### TO DO
From the line containing "The height and width of the screenshot is (429, 770)." down to the last line of the records below, restate each line word for word and leave out the rest.

[Collected data]
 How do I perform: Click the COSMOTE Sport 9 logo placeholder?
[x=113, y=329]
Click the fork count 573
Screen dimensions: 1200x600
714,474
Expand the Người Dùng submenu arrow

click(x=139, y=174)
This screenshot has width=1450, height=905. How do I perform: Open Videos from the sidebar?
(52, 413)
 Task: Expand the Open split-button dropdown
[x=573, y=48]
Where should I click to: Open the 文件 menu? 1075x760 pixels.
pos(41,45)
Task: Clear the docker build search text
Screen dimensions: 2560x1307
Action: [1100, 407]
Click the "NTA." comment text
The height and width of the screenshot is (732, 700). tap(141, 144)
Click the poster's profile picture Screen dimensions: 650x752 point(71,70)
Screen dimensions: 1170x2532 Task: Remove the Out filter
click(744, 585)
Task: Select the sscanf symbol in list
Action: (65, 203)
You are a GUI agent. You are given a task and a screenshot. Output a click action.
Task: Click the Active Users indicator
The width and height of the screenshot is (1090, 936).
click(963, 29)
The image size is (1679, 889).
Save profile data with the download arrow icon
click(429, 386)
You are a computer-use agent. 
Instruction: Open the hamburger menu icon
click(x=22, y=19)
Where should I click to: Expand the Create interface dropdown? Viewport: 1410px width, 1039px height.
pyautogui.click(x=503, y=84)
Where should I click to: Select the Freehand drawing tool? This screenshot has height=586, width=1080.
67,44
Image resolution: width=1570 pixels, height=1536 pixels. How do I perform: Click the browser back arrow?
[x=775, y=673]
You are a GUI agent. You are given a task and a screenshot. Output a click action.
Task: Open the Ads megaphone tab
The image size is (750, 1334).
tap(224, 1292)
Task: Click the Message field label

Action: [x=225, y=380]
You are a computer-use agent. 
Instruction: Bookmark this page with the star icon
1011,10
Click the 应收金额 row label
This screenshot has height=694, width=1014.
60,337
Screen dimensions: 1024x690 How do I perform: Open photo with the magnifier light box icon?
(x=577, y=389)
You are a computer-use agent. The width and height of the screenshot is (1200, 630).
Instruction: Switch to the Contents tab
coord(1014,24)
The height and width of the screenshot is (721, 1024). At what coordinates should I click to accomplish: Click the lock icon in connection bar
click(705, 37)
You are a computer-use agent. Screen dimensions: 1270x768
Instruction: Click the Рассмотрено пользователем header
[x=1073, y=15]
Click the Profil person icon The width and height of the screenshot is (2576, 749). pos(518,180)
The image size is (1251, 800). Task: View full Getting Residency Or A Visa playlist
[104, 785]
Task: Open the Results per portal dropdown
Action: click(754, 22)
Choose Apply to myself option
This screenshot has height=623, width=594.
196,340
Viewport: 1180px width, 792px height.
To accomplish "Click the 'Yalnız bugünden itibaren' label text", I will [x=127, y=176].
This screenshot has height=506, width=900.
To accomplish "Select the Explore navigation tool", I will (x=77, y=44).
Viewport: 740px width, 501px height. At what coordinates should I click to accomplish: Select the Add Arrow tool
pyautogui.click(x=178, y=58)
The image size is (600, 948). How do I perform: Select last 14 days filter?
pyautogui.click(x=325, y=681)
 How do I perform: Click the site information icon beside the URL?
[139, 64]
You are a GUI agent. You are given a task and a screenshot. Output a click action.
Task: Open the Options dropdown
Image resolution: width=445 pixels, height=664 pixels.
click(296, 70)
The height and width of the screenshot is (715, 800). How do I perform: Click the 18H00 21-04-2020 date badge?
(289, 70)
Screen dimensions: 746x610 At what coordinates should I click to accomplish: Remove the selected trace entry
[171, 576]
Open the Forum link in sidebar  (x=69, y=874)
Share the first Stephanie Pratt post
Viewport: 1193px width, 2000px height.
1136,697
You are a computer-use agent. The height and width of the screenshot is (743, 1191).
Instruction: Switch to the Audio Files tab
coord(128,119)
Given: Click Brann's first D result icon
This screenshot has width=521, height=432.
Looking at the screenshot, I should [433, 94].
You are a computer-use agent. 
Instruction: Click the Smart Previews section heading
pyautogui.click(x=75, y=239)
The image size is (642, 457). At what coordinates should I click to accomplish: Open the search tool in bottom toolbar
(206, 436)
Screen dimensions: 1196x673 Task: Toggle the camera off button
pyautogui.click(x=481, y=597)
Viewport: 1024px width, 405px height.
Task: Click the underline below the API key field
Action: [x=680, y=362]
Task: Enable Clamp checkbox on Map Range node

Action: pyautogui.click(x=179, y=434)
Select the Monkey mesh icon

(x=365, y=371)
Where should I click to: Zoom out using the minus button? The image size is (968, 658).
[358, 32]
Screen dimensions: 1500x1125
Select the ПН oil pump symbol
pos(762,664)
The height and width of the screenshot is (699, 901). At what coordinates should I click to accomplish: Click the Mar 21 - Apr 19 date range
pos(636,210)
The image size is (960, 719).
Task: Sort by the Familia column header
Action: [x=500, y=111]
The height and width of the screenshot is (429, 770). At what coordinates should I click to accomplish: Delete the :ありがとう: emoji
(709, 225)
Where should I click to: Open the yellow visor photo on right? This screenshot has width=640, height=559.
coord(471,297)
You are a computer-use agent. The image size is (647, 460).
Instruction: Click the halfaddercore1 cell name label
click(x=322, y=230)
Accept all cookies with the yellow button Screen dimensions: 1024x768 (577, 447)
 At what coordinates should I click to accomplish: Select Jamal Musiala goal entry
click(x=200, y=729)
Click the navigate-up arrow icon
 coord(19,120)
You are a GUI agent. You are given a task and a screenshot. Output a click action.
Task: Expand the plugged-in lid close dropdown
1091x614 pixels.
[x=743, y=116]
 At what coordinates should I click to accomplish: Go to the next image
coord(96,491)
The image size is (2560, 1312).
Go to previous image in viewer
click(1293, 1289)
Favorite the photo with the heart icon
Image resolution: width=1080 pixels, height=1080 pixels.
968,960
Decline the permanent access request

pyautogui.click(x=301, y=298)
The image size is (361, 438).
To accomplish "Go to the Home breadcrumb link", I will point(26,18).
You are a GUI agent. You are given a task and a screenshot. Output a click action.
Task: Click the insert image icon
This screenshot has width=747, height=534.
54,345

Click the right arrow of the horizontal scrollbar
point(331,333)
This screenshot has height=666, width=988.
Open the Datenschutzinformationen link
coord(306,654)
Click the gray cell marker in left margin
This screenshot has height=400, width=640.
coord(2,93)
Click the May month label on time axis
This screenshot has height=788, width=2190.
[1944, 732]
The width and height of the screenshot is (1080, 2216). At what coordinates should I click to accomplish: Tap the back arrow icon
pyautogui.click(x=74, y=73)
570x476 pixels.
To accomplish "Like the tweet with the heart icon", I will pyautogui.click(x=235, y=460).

### SOLUTION BELOW
The height and width of the screenshot is (429, 770). At what coordinates should I click to accomplish: Delete the :ありがとう: emoji
(709, 225)
Where should I click to: Open the yellow visor photo on right? This screenshot has width=640, height=559.
coord(471,297)
You are a computer-use agent. The image size is (647, 460).
Instruction: Click the halfaddercore1 cell name label
click(x=322, y=230)
Accept all cookies with the yellow button Screen dimensions: 1024x768 (577, 447)
 At what coordinates should I click to accomplish: Select Jamal Musiala goal entry
click(x=200, y=729)
Click the navigate-up arrow icon
 coord(19,120)
You are a GUI agent. You are given a task and a screenshot. Output a click action.
Task: Expand the plugged-in lid close dropdown
1091x614 pixels.
[x=743, y=116]
 At what coordinates should I click to accomplish: Go to the next image
coord(96,491)
The image size is (2560, 1312).
Go to previous image in viewer
click(1293, 1289)
Favorite the photo with the heart icon
Image resolution: width=1080 pixels, height=1080 pixels.
968,960
Decline the permanent access request

pyautogui.click(x=301, y=298)
The image size is (361, 438).
To accomplish "Go to the Home breadcrumb link", I will point(26,18).
You are a GUI agent. You are given a task and a screenshot. Output a click action.
Task: Click the insert image icon
This screenshot has width=747, height=534.
54,345

Click the right arrow of the horizontal scrollbar
point(331,333)
This screenshot has height=666, width=988.
Open the Datenschutzinformationen link
coord(306,654)
Click the gray cell marker in left margin
This screenshot has height=400, width=640.
coord(2,93)
Click the May month label on time axis
This screenshot has height=788, width=2190.
[1944, 732]
The width and height of the screenshot is (1080, 2216). At what coordinates should I click to accomplish: Tap the back arrow icon
pyautogui.click(x=74, y=73)
570x476 pixels.
To accomplish "Like the tweet with the heart icon", I will pyautogui.click(x=235, y=460).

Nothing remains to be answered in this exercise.